(Saved entries)
■ ■ ■ ■
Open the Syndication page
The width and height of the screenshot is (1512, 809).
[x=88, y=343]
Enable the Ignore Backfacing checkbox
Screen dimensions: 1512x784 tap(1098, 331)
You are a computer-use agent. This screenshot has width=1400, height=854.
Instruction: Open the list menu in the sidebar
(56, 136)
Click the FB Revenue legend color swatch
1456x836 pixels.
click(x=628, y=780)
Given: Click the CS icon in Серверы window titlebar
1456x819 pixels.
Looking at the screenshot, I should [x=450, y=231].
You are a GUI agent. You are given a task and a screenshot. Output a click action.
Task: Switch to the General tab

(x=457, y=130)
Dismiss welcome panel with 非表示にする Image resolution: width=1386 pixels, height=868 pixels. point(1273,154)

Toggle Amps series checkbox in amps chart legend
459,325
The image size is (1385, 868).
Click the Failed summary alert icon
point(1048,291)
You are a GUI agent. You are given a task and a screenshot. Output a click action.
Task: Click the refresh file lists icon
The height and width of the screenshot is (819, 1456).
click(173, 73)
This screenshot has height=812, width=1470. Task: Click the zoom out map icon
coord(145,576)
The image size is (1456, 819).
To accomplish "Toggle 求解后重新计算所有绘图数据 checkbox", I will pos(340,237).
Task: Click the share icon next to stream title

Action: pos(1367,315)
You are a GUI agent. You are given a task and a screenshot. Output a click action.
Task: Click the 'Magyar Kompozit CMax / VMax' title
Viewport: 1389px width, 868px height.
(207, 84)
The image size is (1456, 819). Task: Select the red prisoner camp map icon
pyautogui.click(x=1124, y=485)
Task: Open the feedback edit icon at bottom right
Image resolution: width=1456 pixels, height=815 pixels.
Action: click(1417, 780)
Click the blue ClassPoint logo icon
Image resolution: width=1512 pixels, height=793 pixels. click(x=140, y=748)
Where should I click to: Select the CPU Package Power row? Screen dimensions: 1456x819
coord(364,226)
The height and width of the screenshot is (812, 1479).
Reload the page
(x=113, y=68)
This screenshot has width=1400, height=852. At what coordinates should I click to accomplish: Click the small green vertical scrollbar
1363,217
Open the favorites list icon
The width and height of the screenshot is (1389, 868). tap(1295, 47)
■ ■ ■ ■
● **Your instructions**: Having read the entries above, set each one down again exactly.

● **Solution**:
Open the Syndication page
The width and height of the screenshot is (1512, 809).
[x=88, y=343]
Enable the Ignore Backfacing checkbox
Screen dimensions: 1512x784 tap(1098, 331)
You are a computer-use agent. This screenshot has width=1400, height=854.
Instruction: Open the list menu in the sidebar
(56, 136)
Click the FB Revenue legend color swatch
1456x836 pixels.
click(x=628, y=780)
Given: Click the CS icon in Серверы window titlebar
1456x819 pixels.
Looking at the screenshot, I should [x=450, y=231].
You are a GUI agent. You are given a task and a screenshot. Output a click action.
Task: Switch to the General tab

(x=457, y=130)
Dismiss welcome panel with 非表示にする Image resolution: width=1386 pixels, height=868 pixels. point(1273,154)

Toggle Amps series checkbox in amps chart legend
459,325
The image size is (1385, 868).
Click the Failed summary alert icon
point(1048,291)
You are a GUI agent. You are given a task and a screenshot. Output a click action.
Task: Click the refresh file lists icon
The height and width of the screenshot is (819, 1456).
click(173, 73)
This screenshot has height=812, width=1470. Task: Click the zoom out map icon
coord(145,576)
The image size is (1456, 819).
To accomplish "Toggle 求解后重新计算所有绘图数据 checkbox", I will pos(340,237).
Task: Click the share icon next to stream title

Action: pos(1367,315)
You are a GUI agent. You are given a task and a screenshot. Output a click action.
Task: Click the 'Magyar Kompozit CMax / VMax' title
Viewport: 1389px width, 868px height.
(207, 84)
The image size is (1456, 819). Task: Select the red prisoner camp map icon
pyautogui.click(x=1124, y=485)
Task: Open the feedback edit icon at bottom right
Image resolution: width=1456 pixels, height=815 pixels.
Action: click(1417, 780)
Click the blue ClassPoint logo icon
Image resolution: width=1512 pixels, height=793 pixels. click(x=140, y=748)
Where should I click to: Select the CPU Package Power row? Screen dimensions: 1456x819
coord(364,226)
The height and width of the screenshot is (812, 1479).
Reload the page
(x=113, y=68)
This screenshot has width=1400, height=852. At what coordinates should I click to accomplish: Click the small green vertical scrollbar
1363,217
Open the favorites list icon
The width and height of the screenshot is (1389, 868). tap(1295, 47)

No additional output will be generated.